We also made a lot of progress on the new community garden this weekend, and I think I am finally ready to spill the beans about it. Things seem to be concrete enough now for me to tell you about the garden without worrying that I'll have to take everything back the next day. So stay tuned!

Friday, May 8, 2009

Heavenly granola . . . balls?

I made some no-bake granola bars last night by seriously tweaking this recipe from Bitten. Oh my heavens. Oh lordy, they are magnificent. I'm going to tell you what I did so you can run to your cupboard and make these pronto.

Oh, and instead of "pressing them into a 9 inch pan and cutting them" I took the short cut and used cupcake tins. Hence the balliness of them.

  • 1/2 cup honey
  • 1/4 maple syrup
  • 1/4 cup packed brown sugar
  • 1/4 cup peanut butter
  • 1/4 cup vegetable oil
  • 2 cups granola
  • 1 cup mixture of pumpkin seeds, sunflower seeds, sesame seeds, slivered almonds, dried cranberries, roasted salted soynuts
  • 1/2 tspn cinnamon
  • 1. Put the first five ingredients in a small pot and bring to a boil (don't let it go too long or it will burn). Put the granola etc. in a large bowl and pour the sugar mixture over the top while mixing; stir until the granola is well coated.
  • 2. Press into cupcake tins and let cool in the fridge. Cover each one with plastic wrap and try your hardest to fend off friends, relatives and coworkers.

Wednesday, May 6, 2009

I'd like to be/under the sea . . .

This weekend I got hijacked by the thunderstorms that poured rain all up and down the east coast. I went to my high school friend Emily's wedding in Florida and I ended up spending an unscheduled night in Atlanta on the way home. Ick. But it was worth it, sunburnt shoulders and all.

I recently got back in touch with Emily after a six year hiatus while we both went our separate ways to college and beyond. As fate would have it we reconnected last fall, a few days before she and her now-husband were going to be in Davis as part of their let's-find-a-new-place-to-live road trip! So they stayed with me in Davis and we found out that we still had a lot of things in common (probably more now than in high school). A love for food co-ops, bicycle transportation, and good beer to name a few.

So last weekend I was lucky enough to be present as Emily, my high school friend, got married. I am now officially in the next stage of life.

Emily and Nick's wedding was perfect in so many ways. They did all of the planning themselves, on a budget, with as many eco-friendly touches as possible. I'm not sure if this makes sense to anyone else, but to me it seemed that every single detail was so well thought out and deeply personalized that the event itself was truly a symbol of their partnership and commitment to each other.

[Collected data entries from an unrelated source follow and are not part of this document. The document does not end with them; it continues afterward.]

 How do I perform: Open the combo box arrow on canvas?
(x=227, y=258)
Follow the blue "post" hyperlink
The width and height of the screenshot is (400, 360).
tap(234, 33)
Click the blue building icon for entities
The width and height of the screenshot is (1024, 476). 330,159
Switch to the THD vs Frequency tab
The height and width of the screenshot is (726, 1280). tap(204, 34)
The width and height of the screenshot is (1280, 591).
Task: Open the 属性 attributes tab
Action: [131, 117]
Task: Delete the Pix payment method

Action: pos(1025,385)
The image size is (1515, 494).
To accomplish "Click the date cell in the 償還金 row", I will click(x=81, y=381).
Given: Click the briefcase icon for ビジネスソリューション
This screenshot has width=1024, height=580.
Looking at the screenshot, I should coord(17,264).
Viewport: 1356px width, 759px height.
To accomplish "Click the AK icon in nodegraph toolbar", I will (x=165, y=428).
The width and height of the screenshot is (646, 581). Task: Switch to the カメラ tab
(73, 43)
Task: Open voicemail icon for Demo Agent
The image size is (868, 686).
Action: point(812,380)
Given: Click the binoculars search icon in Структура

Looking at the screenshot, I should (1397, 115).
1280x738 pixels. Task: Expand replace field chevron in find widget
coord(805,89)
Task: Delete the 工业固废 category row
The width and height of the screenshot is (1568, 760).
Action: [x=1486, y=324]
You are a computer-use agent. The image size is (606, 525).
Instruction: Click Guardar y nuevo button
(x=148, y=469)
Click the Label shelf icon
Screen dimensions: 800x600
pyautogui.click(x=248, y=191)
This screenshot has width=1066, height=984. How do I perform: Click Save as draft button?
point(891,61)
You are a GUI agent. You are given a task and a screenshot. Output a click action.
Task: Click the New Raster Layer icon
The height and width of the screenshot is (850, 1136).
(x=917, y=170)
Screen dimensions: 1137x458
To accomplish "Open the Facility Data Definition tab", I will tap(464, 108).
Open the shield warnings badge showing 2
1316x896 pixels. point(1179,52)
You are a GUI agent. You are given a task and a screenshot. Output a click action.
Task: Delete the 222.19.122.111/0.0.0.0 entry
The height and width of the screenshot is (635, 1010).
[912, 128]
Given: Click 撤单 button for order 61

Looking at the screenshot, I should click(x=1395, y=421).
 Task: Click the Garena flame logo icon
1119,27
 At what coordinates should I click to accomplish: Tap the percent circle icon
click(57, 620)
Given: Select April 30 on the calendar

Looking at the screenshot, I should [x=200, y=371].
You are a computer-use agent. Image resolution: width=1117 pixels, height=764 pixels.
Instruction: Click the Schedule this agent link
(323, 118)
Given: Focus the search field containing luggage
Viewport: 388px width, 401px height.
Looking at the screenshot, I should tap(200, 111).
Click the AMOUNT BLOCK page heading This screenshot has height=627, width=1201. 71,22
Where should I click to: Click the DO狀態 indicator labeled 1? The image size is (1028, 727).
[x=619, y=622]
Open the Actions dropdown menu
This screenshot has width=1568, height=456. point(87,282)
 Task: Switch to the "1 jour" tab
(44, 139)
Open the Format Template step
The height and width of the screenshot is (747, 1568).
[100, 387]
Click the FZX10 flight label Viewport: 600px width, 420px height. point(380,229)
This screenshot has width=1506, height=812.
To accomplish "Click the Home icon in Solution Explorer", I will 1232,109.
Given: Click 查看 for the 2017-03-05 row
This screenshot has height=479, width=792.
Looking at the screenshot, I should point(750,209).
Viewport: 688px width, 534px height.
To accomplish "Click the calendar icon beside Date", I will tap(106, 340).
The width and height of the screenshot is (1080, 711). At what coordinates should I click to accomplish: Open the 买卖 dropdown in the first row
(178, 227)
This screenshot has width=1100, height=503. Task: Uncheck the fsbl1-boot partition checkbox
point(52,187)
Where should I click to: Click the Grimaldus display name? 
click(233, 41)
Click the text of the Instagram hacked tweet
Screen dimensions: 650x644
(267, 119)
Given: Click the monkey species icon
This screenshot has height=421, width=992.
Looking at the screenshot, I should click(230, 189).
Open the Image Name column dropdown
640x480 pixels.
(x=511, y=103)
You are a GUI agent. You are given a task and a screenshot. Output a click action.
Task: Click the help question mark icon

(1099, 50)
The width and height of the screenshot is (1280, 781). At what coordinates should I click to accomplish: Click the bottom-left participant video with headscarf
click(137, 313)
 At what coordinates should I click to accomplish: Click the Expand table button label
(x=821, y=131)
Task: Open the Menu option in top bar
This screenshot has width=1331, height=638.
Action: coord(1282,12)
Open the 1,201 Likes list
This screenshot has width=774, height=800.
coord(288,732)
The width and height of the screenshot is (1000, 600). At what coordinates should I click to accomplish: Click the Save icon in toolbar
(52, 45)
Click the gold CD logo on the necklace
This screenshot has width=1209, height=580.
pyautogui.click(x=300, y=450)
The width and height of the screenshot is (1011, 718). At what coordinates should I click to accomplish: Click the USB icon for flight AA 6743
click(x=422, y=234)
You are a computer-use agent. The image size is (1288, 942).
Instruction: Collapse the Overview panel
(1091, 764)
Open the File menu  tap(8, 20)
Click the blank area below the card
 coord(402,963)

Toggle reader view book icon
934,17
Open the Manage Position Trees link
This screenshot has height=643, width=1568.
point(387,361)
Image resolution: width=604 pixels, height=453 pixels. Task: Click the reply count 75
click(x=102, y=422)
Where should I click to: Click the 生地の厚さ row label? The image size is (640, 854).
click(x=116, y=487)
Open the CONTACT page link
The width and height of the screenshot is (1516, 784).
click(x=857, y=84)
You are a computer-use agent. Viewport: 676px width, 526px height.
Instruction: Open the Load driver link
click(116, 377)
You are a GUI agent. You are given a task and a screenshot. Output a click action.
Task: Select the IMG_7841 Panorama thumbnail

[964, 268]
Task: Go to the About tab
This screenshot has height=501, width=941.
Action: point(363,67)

The ceremony took place on the beach and the reception took place in the space underneath their rented beach house. The colors were recycled-paper-brown and yellow green, and everything had this fabulous upside down octopus on it. The party favors were screenprinted reusable grocery bags and the table cloths were screenprinted recycled paper. Each table had glass jars filled with sand, wild flowers, candles and crayons. And check it out, a cupcake tower!!

All of the friends stayed in neighboring beach houses and we all helped to set up the event (which was really awesome because it felt like more of a community undertaking that way). There were events to attend all weekend too so I actually got to spend some time with the bride and groom.

So I have a wedding to go to in June (plus two others in June that I can't go to because they are all on the same exact day) and another one in September. They are all friends' weddings and I'm sure all will be just as highly personalized as this one. It's overwhelming to be entering this phase of my life, but I'm such a sap that I'm actually looking forward to them.